The third quarter of the nineteenth century bore
witness to the rise of a new school of poets devoted to (1) the
observation of life around them and (2) the use of pure Malayalam.
they aimed at a certain simplicity and directness, preferring
words of Dravidian origin and Sanskrit words that would not sound
strange or harsh.
thus achieved a balanced middle style with a slight bias towards
the Dravidian elements (although "mahan" pseudo-Sanskrit
for Malayalam "makan" does not bear this out.) Euphony
was their watchword.

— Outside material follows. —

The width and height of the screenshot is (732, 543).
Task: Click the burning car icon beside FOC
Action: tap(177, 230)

An easy flowing diction that creates no
problem for loud and relaxed recitation, a smooth and even rhythmic
cadence, maximum clarity of meaning and a pervasive sense of
humour and light-heartedness: these qualities were inherited
from the chambus via the writers of the Muktakas (single independent
quatrains making up complete poetic crystals) like Chelapparampu
Nambudiri of a generation earlier.
The major poets of the Venmani school were Venmani Acchan Nambudiri
(1817-1891), Venmani Mahan Nambudiri (1844-1893), Poonthottam
Acchan Nambudiri (1821-1865), Poonthottam Mahan Nambudiri (1857-1896)

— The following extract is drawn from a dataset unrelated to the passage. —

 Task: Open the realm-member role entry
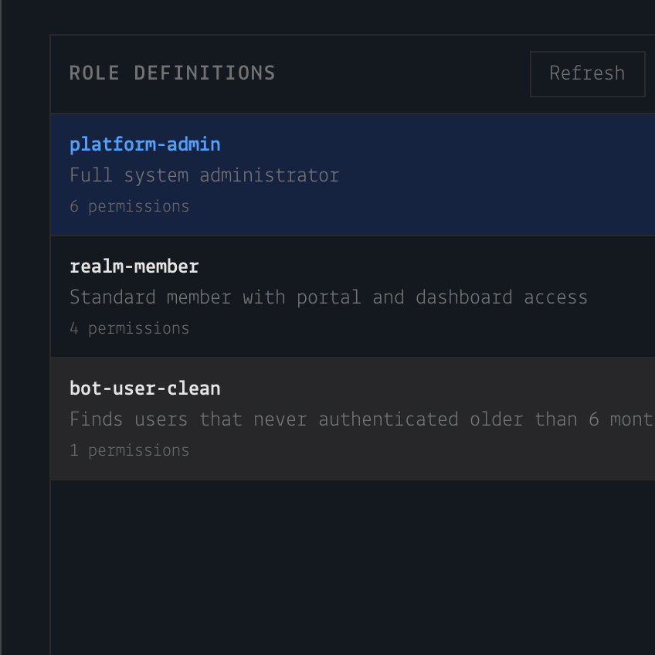[352, 297]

and the members of the Kodungalloor Kovilakam. The style of
these poets became quite popular for a while and influenced
even others who were not members of the group like Velutheri
Kesavan Vaidyar (1839-1897) and Perunnelli Krishnan Vaidyan
(1863-1894). The fact that they represented a kind of a moral
decadence is not fully recognized by scholars and critics. The
slight realism they resorted to was meant only to highlight
the down to earth appeal of their erotic exuberance. They were
incapable of moral earnestness or intellectual high seriousness.

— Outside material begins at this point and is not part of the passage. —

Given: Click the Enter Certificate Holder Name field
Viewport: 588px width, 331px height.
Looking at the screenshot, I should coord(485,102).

There is nothing in their writings that remind us of the central
tradition of Malayalam poetry, beginning in folk poetry and
later Ramacharitam and gradually evolving through the Niranam
poets, Cherusseri, Poonthanam, Ezhuthachan and Kunchan Nambiar.
It is necessary to point out that Nambiar's humour has a basis
in social criticism. The humour of the Venmani poets is an end
in itself; it is an indulgence in the ludicrous and ridiculous
for its own sake. This explains why they could write Ambopadesams
over and over again, in which a grandmother gives instructions
to the granddaughter on the art of courtsanship. Venmani Mahan,
Cochunni Tampuran ,Naduvath Acchan, Oravankara Neelakantan Nambudiri:
each wrote an Ambopadesam on the moder of the old Manipravala
classic Vaisika Tantram. They all invariably resorted to Sanskrit
metres in these works. Another favourite form of poetic exercise
for these poets was to bring together the names of contemporary
poets comparing them to various flowers (as in Kavipushpamala,
by Venmani Mahan), to different characters in Mahabharata (as
in Kavibharatam by Kunjukuttan Tampuran), to characters in Ramayana
(as in the later Kaviramayanam by Mooloor S. Padmanabha Panikkar),
to animals (as in Kavimrigavali by Oduvil Kunjukrishna Menon)
and to birds (as in Kavipakshimala by Koyippalli Paramseswara
The most representative poem of the Venmani school is perhaps
Pooraprabandam which reveals both the strong and the weak points
of the movement. Except for the modernity of the diction and
the finish in versification, it is difficult to see any great
difference between the descriptive passages in Pooraprabandam
and those in the earlier chambus (where also we get realistic
descriptions of local people and market places with a touch
of pointless humour).
The Kodungalloor school was an offshoot of the Venmani School,
but some of the poets like Kunjukuttan Tampuran had a greater
seriousness in their vocation. The best evidence for his commitment
to his vocation in his magnificent translation of the whole
of Vyasa's Mahabharata completed in the course of a few months.
But most of the Kodungalloor poets took poetry for a pastime
and indulged in versification for want of any other form of
entertainment. The neoclassical games of instant poetic composition,
verse-making competition, recitation competition, joint composition
of poems, samasya or riddle completion, writing to prescriptions
and various other kinds of formulaic exercises were their main
concern. They have, no doubt, produced a number of quatrains
in Sanskrit metres which are pleasant to recite aloud but they
give no deep or complex experience to the reader. In their hands
poetry became a skill, a game, a performance without any spiritual
dimension. The various controversies of the time had nothing
to do with the fundamentals of poetic experience or poetic communication.
The squabble over the second syllable rhyme is a good example
to show how superficial they were in their speculations on poetry.
One hand only to look into Kalidasa's Meghadoot (Cloud Messenger)
to realize how the music of poetry was different from the concatenation
of similar consonants in the different lines of a stanza. But
that was perhaps the last breath of the neoclassical trend which
ushered in the Romantic Renaissance at the end of the century.